Isn’t it cute that Roberts interjects the bull market with QE identifiers? We smell a permabear mantra afoot. The reality is that Lance Roberts is a pronounced and widely know permabear amongst social media participants. He’s well articulated, in many blogs, his disdain for the bull market and it’s seeming reliance on central bank influence. Nonetheless, here is what Roberts recently recommended to his readers:

“While the markets could certainly see a push higher in the short-term from the Fed’s ongoing liquidity injections, the gains for 2020 could very well be front-loaded for investors.
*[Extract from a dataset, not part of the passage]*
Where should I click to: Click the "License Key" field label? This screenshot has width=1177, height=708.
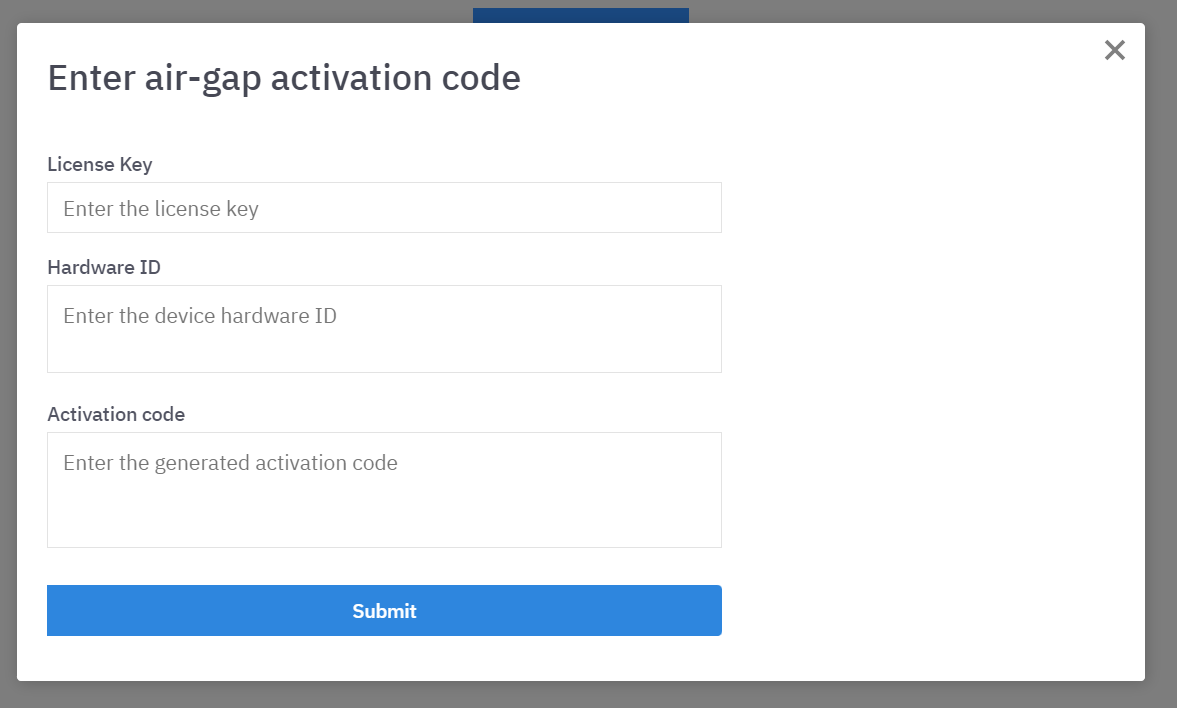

Taking profits and reducing risks now may lead to a short-term underperformance in portfolios, but you will likely appreciate the reduced volatility if, and when, the current optimism fades.”

Mirroring some of Roberts’ concerns for the market in the near-term is Saxo Bank’s head of equity strategy Peter Garnry, who is flashing a short-term warning about a stock selloff, especially for technology names, which have led 2019’s gains.
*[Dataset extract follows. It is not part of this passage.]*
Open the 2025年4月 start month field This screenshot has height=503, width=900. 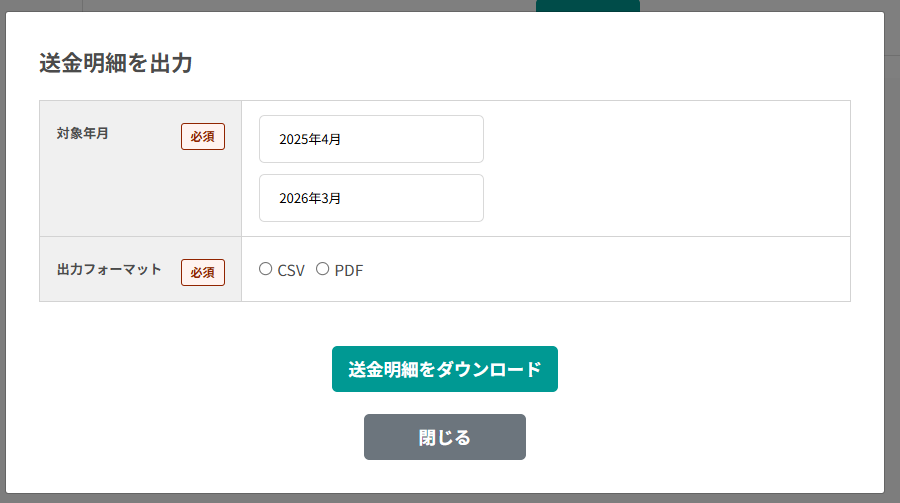(x=371, y=139)
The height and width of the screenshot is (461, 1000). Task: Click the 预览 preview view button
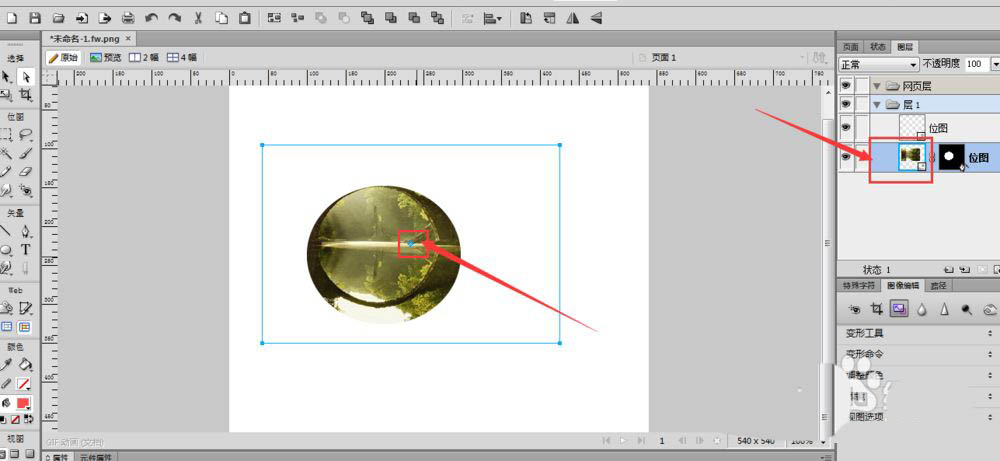pos(105,57)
“The acceleration that we have seen seems quite similar to what we saw in January 2018. During that month, the S&P climbed 5.6%, then dropped 3.9% and 2.7% in February and March 2018 respectively.

Investors aren’t buying much downside protection for stocks, Garnry said. But on the bright side, when this selloff gets out of the way, equities will probably keep marching higher.

Investors shouldn’t dismiss Roberts’ commentary and suggestions simply because he has established a permabear reputation, as much of what he offered in his notes is factually represented in the markets. Garney also suggests that when a correction comes to fruition, it would prove an opportunity. What Finom Group would suggest is prudent planning. Having a game plan as an investor/trader is JOB #1. Without a game plan in place and a forward-looking thesis, many market participants can fall prey to the first headline they come across.

As we wrap up our daily market dispatch for Wednesday, earnings season remains a key focus for investors during an otherwise light calendar week for economic data. So what have investors been doing with the earnings reports that have been delivered thus far in 2020?

According to Bespoke Investment Group, there have been 63 earnings reports so far in 2020. The avgerage stock reporting has opened higher by 0.62%, but fallen 0.56% from the open of trading to the closing bell. So we’re seeing investors use earnings season as a reason to lighten up, potentially locking in those profits.